2014 Sydney UBD Directory
Its flattering to have an out of the blue phone call from a publisher, asking permission to use one of your artworks to grace the cover of a widely distributed publication (even if it is ‘just’ a street directory).
I was delighted that the image chosen is a crop of the iconic Bondi Surf Club lifesavers by Enver Camdal and me, part of a 27 piece Sydney street furniture installation we made way back in 1998. The Bondi Surf Bathers’ Life Saving Club (Bondi Surf Club) is officially recognised as the oldest surf lifesaving club in the world and holds an indelible position in Australian history.

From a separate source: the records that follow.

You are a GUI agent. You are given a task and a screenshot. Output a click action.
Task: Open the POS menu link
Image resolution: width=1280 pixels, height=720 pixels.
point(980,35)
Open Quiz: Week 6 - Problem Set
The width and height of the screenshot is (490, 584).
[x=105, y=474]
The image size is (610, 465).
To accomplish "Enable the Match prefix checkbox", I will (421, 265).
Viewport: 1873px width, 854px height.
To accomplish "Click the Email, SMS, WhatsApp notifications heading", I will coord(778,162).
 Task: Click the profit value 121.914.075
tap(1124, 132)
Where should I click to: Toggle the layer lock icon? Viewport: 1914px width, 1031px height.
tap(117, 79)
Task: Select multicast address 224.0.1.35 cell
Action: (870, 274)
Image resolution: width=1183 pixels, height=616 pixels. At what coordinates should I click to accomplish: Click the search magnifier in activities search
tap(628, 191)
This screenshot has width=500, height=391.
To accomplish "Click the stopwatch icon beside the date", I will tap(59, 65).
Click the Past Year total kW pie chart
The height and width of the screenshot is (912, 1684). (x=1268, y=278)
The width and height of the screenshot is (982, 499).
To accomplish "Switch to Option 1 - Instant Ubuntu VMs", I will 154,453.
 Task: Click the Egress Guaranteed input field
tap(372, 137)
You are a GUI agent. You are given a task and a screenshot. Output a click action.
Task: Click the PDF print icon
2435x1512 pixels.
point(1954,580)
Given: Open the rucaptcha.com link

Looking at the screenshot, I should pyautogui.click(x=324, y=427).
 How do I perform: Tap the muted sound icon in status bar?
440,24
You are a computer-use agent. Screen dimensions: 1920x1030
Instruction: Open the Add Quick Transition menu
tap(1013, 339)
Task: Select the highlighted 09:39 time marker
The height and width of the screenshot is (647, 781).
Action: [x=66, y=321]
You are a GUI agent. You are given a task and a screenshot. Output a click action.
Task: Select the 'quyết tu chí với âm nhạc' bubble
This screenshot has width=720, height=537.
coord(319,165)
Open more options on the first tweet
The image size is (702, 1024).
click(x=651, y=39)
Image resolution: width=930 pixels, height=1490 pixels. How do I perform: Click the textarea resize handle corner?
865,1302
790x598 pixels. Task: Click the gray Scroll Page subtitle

I am most thrilled though that the publisher’s crop includes the Turkish lifesaver of Enver’s making (far left). Enver ‘Turkish-ised’ one of the lifesavers, giving him a hairy chest and moustache, possibly even a portrait of Ataturk – the Father of modern Turkey. At the time we made these mosaics this was a somewhat cheeky act, given the valorous nature of life saving culture and the ANZAC legends built around the numerous Bondi Club members who fought at Gallipoli.
Ataturk’s own tribute to the ANZACS killed at Gelibolu (Gallipoli):
“Those heroes that shed their blood and lost their lives … You are now lying in the soil of a friendly country. Therefore rest in peace. There is no difference between the Johnnies and the Mehmets to us. Where they lie side by side now here in this country of ours … You mothers, who sent their sons from faraway countries wipe away the tears. Your sons are now lying in our bosom and are in peace after having lost their lives on this land. They have become our sons as well.”
A century later, it seems a poetic and potent gesture of genuine peace and reconciliation that Enver’s Turkish life-saver features as he does, both on the bench seat and now on the cover of the 2014 Sydney street directory.